Istanbul, Türkiye — UN High Commissioner for Refugees, Filippo Grandi, concluded a five-day visit to earthquake-devastated areas of Syria and Türkiye, visiting survivors and affected people, as well as humanitarian staff on the ground providing urgent support to people in need.
The earthquake has claimed 54,000 lives in the two countries and caused massive destruction to an area where more than 23 million people live, including many who had been displaced either within Syria or across the border into Türkiye as refugees during 12 years of conflict.
“The level of destruction and devastation is shocking and in many places it is apocalyptic,” Grandi said. “Millions have suffered loss, injury and trauma, and many others have been displaced by this tragic and terrible event.”
While surveying the damage, Grandi also reviewed and discussed the immediate humanitarian response with authorities in the two countries. In addition to Ankara, Grandi visited Hatay and Gaziantep in Türkiye. In Syria, he visited Latakia, Hama, and Damascus and undertook a cross-border visit to earthquake-affected and other displaced people in northwest Syria.
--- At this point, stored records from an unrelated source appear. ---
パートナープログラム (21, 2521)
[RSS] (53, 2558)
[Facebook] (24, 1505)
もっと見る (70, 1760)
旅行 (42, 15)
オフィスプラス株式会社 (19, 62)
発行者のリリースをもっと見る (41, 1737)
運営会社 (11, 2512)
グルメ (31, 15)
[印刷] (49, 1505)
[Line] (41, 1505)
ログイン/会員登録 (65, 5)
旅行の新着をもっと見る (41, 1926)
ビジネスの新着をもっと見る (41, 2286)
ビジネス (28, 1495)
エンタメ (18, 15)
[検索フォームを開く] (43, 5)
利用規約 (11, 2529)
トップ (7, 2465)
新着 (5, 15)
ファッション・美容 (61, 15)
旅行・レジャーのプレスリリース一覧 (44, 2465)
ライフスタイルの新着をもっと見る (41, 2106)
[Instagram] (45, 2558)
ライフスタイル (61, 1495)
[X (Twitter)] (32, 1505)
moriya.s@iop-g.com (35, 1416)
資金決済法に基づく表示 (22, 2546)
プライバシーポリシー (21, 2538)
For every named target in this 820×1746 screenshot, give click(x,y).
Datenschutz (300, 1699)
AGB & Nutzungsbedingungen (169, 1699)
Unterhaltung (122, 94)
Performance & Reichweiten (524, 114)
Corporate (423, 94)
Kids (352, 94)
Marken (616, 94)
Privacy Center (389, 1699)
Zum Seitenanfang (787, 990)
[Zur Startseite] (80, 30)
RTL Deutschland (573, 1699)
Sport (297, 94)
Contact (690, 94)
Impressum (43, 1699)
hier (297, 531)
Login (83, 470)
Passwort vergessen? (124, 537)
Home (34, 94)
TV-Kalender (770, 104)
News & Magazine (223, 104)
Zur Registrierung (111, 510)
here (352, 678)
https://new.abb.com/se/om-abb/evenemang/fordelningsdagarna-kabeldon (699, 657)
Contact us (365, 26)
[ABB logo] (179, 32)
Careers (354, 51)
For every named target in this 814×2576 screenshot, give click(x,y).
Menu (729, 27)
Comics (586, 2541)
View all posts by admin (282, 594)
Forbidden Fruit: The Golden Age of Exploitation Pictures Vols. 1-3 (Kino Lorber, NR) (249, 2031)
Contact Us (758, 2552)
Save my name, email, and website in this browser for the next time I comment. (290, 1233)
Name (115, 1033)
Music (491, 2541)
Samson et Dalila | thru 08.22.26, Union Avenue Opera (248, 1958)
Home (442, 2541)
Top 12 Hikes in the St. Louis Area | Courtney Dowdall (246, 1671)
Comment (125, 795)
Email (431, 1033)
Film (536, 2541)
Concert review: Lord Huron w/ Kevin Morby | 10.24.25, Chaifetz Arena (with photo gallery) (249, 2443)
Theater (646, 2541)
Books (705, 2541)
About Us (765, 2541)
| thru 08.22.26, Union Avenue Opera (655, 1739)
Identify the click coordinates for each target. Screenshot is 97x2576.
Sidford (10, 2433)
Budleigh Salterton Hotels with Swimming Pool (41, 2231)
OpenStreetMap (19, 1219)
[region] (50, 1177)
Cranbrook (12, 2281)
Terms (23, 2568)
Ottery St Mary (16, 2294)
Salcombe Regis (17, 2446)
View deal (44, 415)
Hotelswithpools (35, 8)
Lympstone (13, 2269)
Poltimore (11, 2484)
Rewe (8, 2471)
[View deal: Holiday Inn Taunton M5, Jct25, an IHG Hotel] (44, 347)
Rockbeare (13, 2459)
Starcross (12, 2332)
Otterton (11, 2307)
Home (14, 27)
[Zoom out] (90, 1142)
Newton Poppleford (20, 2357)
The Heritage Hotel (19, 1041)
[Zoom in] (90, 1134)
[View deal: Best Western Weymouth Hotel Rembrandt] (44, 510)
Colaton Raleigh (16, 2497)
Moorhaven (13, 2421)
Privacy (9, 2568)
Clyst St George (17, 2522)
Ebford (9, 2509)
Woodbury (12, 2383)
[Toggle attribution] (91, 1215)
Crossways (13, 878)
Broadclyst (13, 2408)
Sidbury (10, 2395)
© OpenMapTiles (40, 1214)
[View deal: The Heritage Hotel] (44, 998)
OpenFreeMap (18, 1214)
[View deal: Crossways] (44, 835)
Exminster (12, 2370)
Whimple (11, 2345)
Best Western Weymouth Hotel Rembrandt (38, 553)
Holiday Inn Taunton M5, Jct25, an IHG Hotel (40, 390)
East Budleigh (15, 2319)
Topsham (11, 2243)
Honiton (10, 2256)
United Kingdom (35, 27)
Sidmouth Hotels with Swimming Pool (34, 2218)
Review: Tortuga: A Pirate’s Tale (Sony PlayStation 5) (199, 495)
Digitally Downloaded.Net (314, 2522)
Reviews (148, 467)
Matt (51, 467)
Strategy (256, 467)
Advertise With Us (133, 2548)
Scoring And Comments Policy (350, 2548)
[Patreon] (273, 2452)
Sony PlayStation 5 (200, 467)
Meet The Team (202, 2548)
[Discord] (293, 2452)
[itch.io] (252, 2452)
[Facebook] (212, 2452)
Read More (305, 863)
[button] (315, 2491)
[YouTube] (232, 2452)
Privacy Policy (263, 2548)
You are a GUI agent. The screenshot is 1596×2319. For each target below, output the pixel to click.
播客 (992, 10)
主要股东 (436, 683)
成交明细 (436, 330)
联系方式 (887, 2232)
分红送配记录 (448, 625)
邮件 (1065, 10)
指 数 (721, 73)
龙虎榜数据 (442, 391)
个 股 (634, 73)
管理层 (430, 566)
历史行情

UNHCR and humanitarian partners, especially national and local responders, continue to step up their assistance in the two countries, something that requires greater and urgent international support. Since the earthquake, UNHCR alone has delivered tens of thousands of tents, beds, mattresses, thermal blankets and other desperately needed support.
“The needs on the ground in both countries are enormous and the response must be better resourced,” Grandi added. “While it is critical to think about and support longer-term efforts, much more humanitarian aid and early recovery resources are needed so that people can begin to rebuild their lives and livelihoods.”
In Türkiye, the High Commissioner met Turkish and Syrian families who had lost everything in the earthquake and were now, along with thousands of others, accommodated in a container camp. They expressed their gratitude to the authorities for the help and noted how the humanitarian community and the Turkish authorities are providing assistance for all in need, irrespective of citizenship or status.
In Syria, Grandi met families in collective shelters who had been displaced multiple times – first by the crisis in Syria and now by the earthquake. Their plight exemplified the extraordinary hardship that 12 years of conflict have had on the Syrian people and the infrastructure of the country, including basic services like water and electricity. More than 90 percent of people in Syria today live below the poverty line.
“I have been coming to Syria regularly for almost 20 years, but never have I seen such levels of deprivation and desperation — everywhere I have been. It is unconscionable that so many people have been left with so little for so long. They need and deserve much more support. Stepping up our relief and early recovery activities throughout the country today is a humanitarian imperative. Access to all those in need wherever they are is critical.”
The UN has asked for $1 billion for the humanitarian response to the earthquake in Türkiye and nearly $400 million for Syria. UNHCR’s part of the response plans totals $201 million. The UN Turkiye appeal is currently 12 percent funded and Syria is at 59 percent.